The Purge franchise has always been a tightly contained entity, often to its own detriment. Spanning four films and a television series, creator James DeMonaco—who has written all of the works but only directed the first three films—has rarely drifted from his proven formula for success. He introduces the characters, makes them endure a 12-hour nightmare of cool masks and elaborate traps, and coats it all in a not-so-subtle political sheen. While it is the social commentary that is the most chilling aspect of these films, they have always leaned heavily on the macabre deaths. Thankfully, as the tagline for The Forever Purge boasts, the rules are broken for the fifth addition to the franchise.

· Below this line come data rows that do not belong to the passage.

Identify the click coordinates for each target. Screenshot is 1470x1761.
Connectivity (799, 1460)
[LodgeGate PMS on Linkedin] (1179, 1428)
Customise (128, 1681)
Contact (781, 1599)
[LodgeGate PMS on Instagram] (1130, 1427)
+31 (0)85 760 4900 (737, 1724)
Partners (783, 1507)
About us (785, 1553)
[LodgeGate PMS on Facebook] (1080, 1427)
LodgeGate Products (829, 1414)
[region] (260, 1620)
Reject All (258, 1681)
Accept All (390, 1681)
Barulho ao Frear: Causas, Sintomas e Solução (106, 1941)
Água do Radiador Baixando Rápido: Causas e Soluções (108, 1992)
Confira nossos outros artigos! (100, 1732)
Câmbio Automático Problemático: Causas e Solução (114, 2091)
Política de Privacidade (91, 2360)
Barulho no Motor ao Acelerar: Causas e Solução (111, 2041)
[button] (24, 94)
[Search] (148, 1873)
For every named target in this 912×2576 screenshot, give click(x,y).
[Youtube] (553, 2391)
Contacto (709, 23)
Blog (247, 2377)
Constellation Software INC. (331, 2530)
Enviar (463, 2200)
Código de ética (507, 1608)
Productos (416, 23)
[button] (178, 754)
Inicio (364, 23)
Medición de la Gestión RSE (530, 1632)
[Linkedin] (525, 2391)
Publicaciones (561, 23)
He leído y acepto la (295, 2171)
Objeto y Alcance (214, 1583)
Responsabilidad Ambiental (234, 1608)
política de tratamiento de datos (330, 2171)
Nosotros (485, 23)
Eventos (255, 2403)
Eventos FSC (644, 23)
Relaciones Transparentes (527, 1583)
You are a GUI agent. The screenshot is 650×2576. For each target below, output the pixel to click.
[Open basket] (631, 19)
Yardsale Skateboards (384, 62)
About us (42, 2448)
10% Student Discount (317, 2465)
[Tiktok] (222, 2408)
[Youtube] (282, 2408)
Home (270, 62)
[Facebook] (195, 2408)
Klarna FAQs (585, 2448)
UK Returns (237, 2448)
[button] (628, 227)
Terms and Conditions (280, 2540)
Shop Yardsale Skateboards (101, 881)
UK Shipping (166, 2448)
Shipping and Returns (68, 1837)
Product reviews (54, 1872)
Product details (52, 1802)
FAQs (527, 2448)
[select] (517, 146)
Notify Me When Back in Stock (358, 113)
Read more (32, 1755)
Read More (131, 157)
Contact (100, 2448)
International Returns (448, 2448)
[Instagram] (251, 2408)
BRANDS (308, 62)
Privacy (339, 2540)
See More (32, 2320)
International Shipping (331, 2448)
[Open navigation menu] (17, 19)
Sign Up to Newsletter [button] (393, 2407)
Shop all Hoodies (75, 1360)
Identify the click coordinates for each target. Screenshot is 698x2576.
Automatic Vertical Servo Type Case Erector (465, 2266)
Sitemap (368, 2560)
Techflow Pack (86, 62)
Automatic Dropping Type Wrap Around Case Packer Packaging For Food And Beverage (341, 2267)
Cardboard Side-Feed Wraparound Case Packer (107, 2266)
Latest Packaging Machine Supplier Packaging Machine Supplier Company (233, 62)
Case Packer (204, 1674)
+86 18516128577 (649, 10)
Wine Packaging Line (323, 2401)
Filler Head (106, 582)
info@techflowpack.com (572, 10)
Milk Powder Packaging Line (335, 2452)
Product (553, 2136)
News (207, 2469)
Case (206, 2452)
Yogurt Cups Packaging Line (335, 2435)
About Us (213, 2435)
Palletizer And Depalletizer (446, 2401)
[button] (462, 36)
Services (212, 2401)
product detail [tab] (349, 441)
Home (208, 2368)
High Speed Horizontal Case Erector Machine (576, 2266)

This breaking of rules not only applies to the racially charged world that the characters exist in, but the film’s construction itself. Taking over the director’s chair this time around, Everardo Gout does not waste time with the Saw-like deathtraps that were prevalent in the other films. Outside of one incident involving demonic bunny costumes, which feels more like a checking of Purge trope boxes than anything else, Gout grounds his thriller in the horrors that hit closer to home. If the previous films held a mirror up to the racial tensions and inequalities that permeate America, then The Forever Purge shows the consequences of governments who recklessly pedal in hateful ideologies for their own political gains.
Using the political rhetoric surrounding America’s southern border crisis as an entry point, The Forever Purge follows Mexican couple, Adela (Ana de la Reguera) and Juan (Tenoch Huerta), who now live in Texas after fleeing the cartels in their homeland. While Adela is working towards assimilating into the American culture, even if it means no longer speaking Spanish in public, Juan is not as willing to forget his roots just yet. It does not help that he works as a ranch hand for the wealthy Tucker family. While the patriarch of the clan, Caleb (Will Patton), values Juan’s work ethic and treats him with respect, the same cannot be said for Caleb’s son Dylan (Josh Lucas). Carrying a distain for immigrants, fuelled further when Juan upstages him on the job, Dylan believes that people should stick with their own kind. The mere thought of his pregnant wife, Emma (Cassidy Freeman), even considering hiring a Hispanic nanny, for fear of the kid learning to speak Spanish, enrages him.
Unfortunately for Dylan, the annual Purge event has a way of bringing people together in times of crisis. This year’s event takes an unexpected turn when an online movement known as “Ever After” decides that the Purge will not cease at daybreak as required by law. Instead, in organized assaults that surprise both civilians and authorities the morning after Purge Night, the “Ever After” followers begin their bloody quest to cleanse America of immigrants and the wealthy 1% via a never-ending Purge.
While Gout’s film does not delve too deeply into who started the “Ever After” movement, it is clear its disciples have all been radicalize by hate. Though The Forever Purge was filmed well before the January 6th Capital Riot in America, one cannot help but see the parallels between the film’s rage-filled, divided society and our own. Of course, being a Purge film, the symbolism is hard to miss. At times one might think they are watching a dystopian version of Paul Haggis’ Crash the way the film openly telegraphs its commentary regarding race, power, and politics. Everything from America’s obsession with guns to migrant labour to racial profiling by police to the decades of injustice that Indigenous communities have endured are mentioned here.
Although the heavy-handed messaging will induce some eye-rolls, and some of the characters play into the same racial stereotypes the film is denouncing, there is no denying that the franchise has found its sweet spot. Gout includes plenty of thrills to satisfy loyal fans of the franchise, while using Adela and Juan to humanize the horror they endure. Despite hinting early on that Adela is a butt-kicking badass in her own right, one is never quite sure how she and Juan will fair over the course of the film. Danger is literally lurking around every corner, as Gout nicely captures in an alley sequence constructed to look like one continuous tracking shot. Though Gout throws in a few cinematic nods to other dystopian films such as Mad Max: Fury Road and Children of Men, The Forever Purge feels primarily influenced by the Trump era of American politics. There is even a villain who refers to his female partner as “mother,” a cheeky dig at Trump’s former Vice President.
Just as Trumpism eroded the Republican party from the inside out, Gout’s film notes how unchecked hate can even destroy the pillars of the systems it was used to uphold. While the politics of this cinematic universe have always been messy, The Forever Purge is the best Purge film yet. A thriller that understands one needs to break the rules of a system if one hopes to build a better version.